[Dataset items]

§

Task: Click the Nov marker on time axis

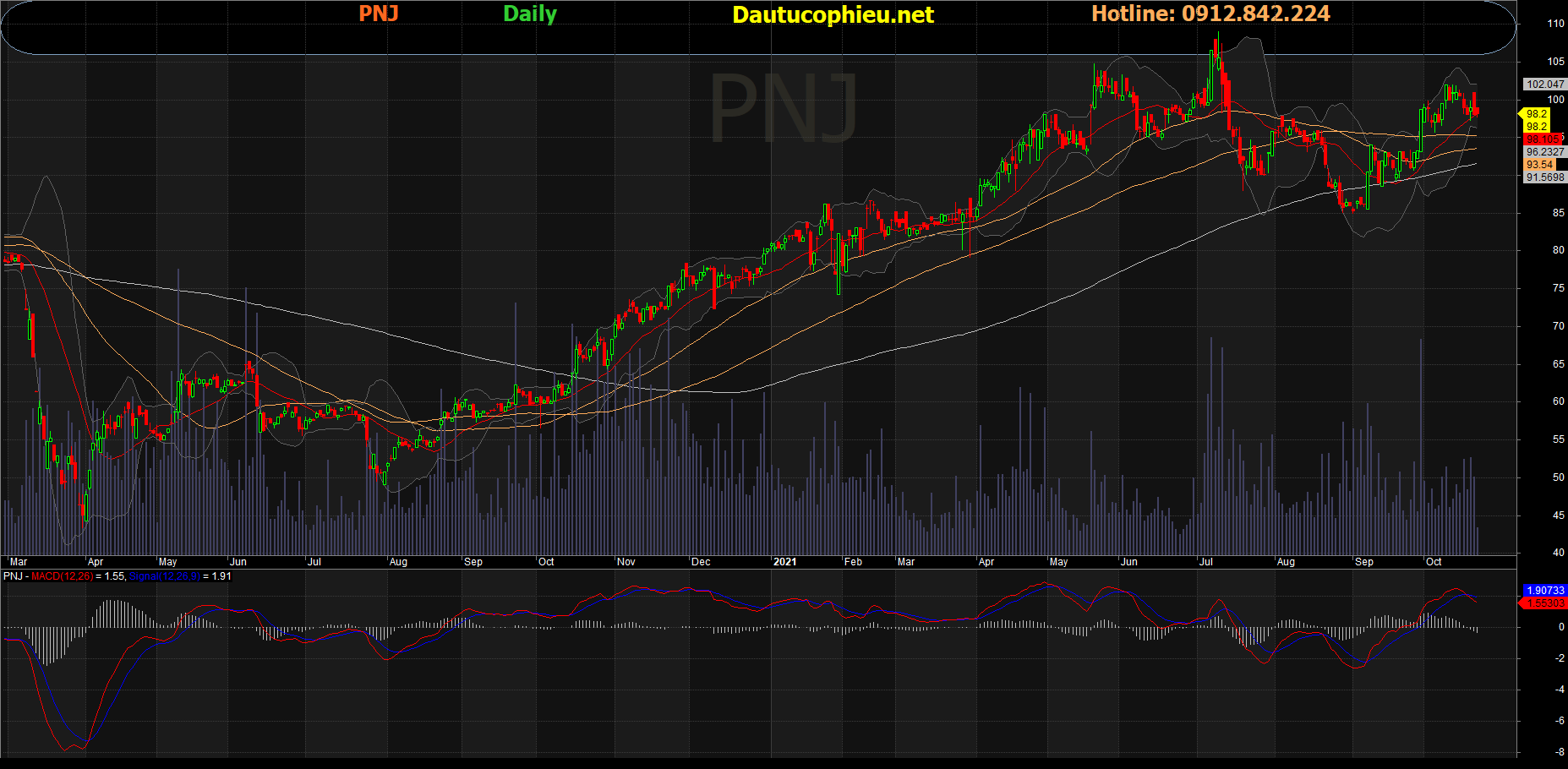Action: (x=626, y=562)
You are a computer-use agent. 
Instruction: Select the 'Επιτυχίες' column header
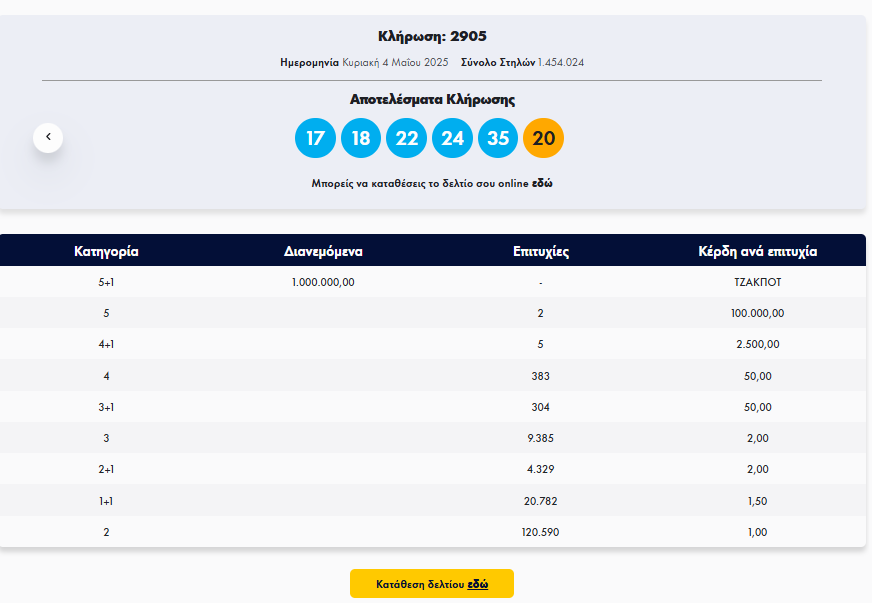(x=540, y=251)
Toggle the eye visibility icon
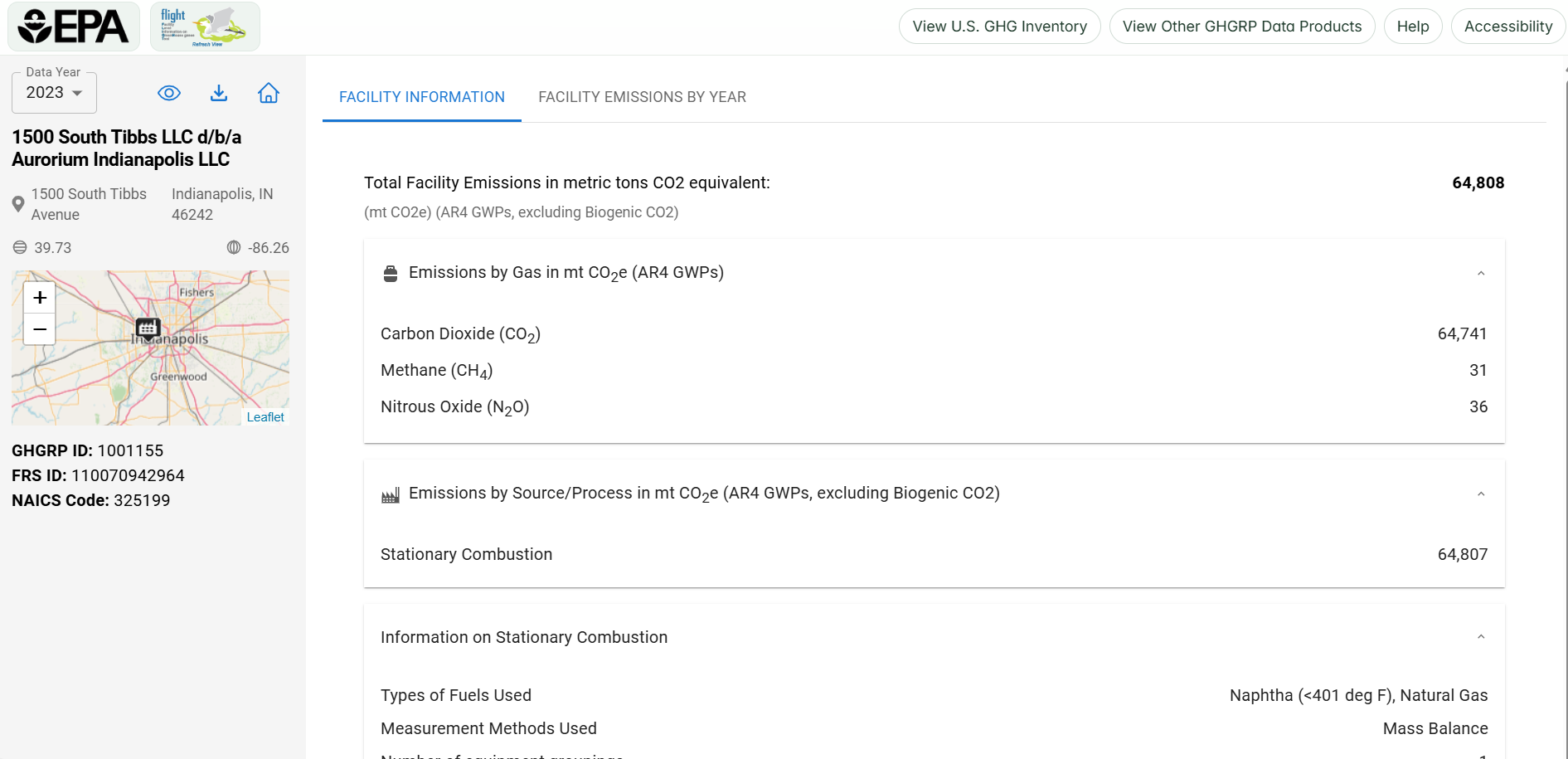This screenshot has width=1568, height=759. click(x=169, y=93)
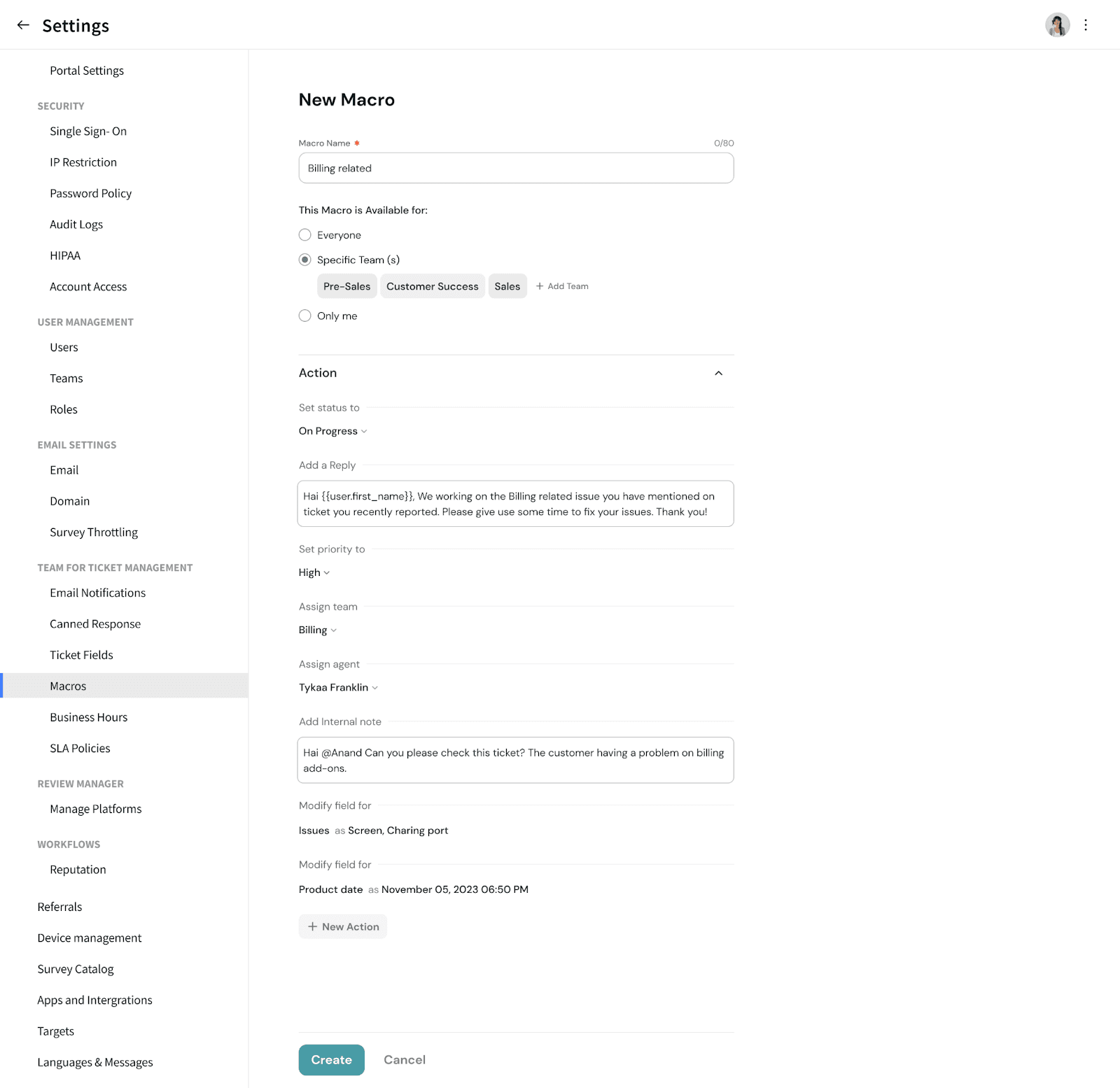Click the plus icon on New Action
1120x1088 pixels.
[313, 926]
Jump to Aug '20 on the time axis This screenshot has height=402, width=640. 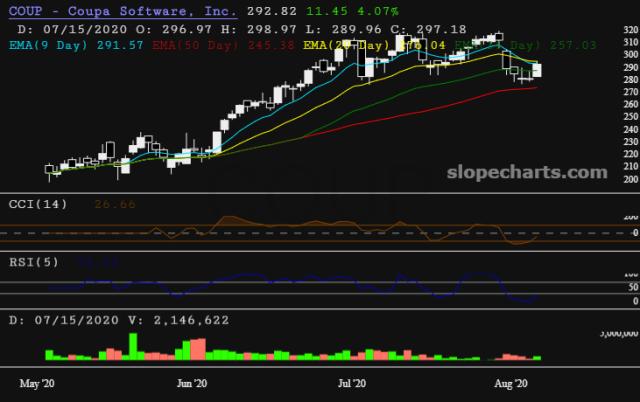click(x=510, y=383)
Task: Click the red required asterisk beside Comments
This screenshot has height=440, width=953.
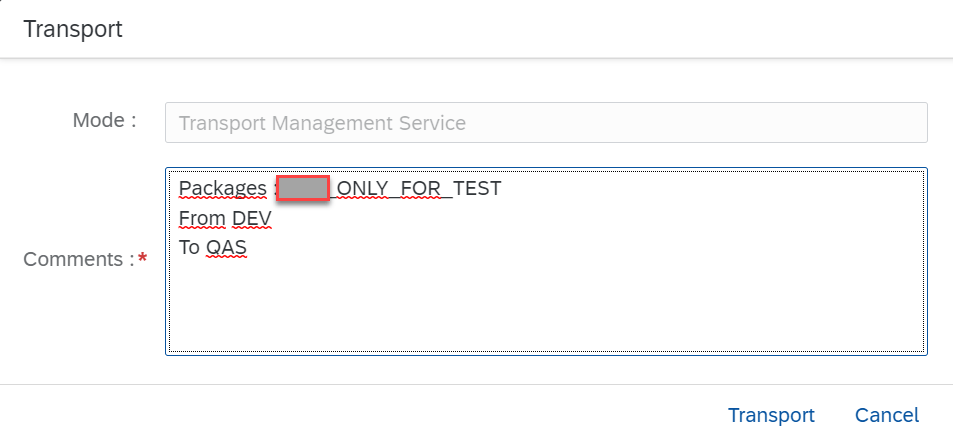Action: point(143,260)
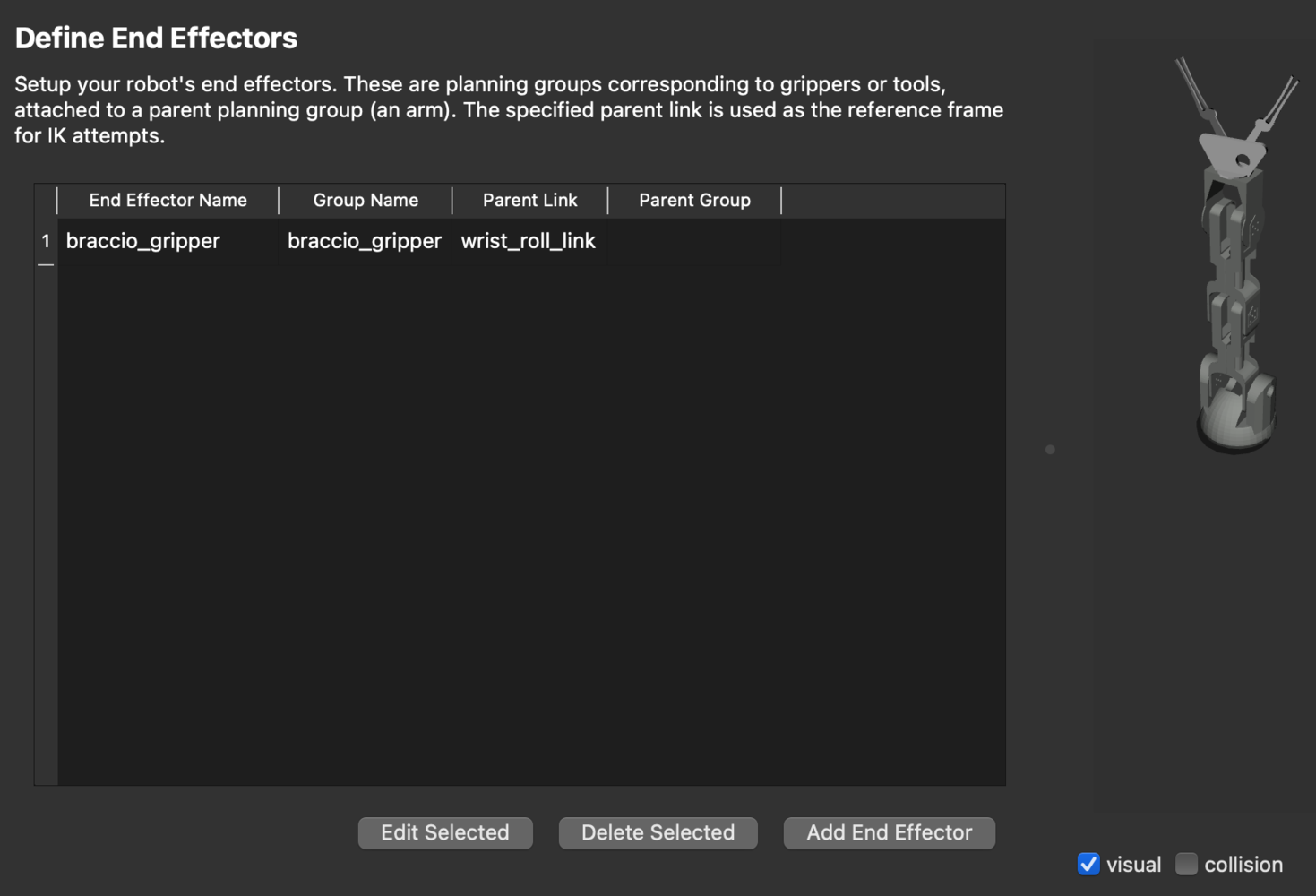Sort by Parent Link column header
The height and width of the screenshot is (896, 1316).
pos(530,201)
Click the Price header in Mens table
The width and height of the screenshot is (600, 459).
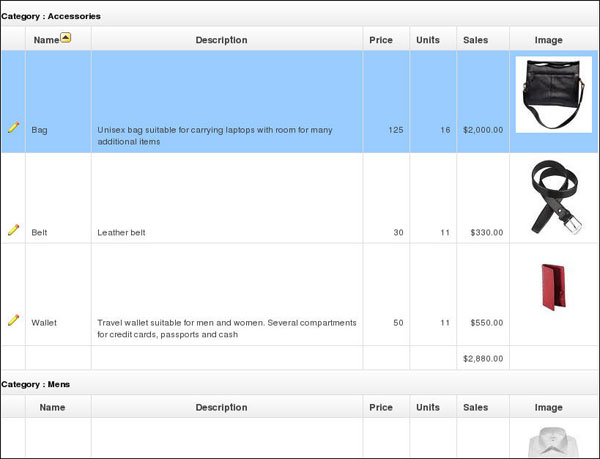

§

> [Your task] Please write out, word for word, each line from the one with "Click the Price header in Mens table" to the last line of the data, keeping both ends and omitting pictures.

> [Task answer]
Click the Price header in Mens table
The width and height of the screenshot is (600, 459).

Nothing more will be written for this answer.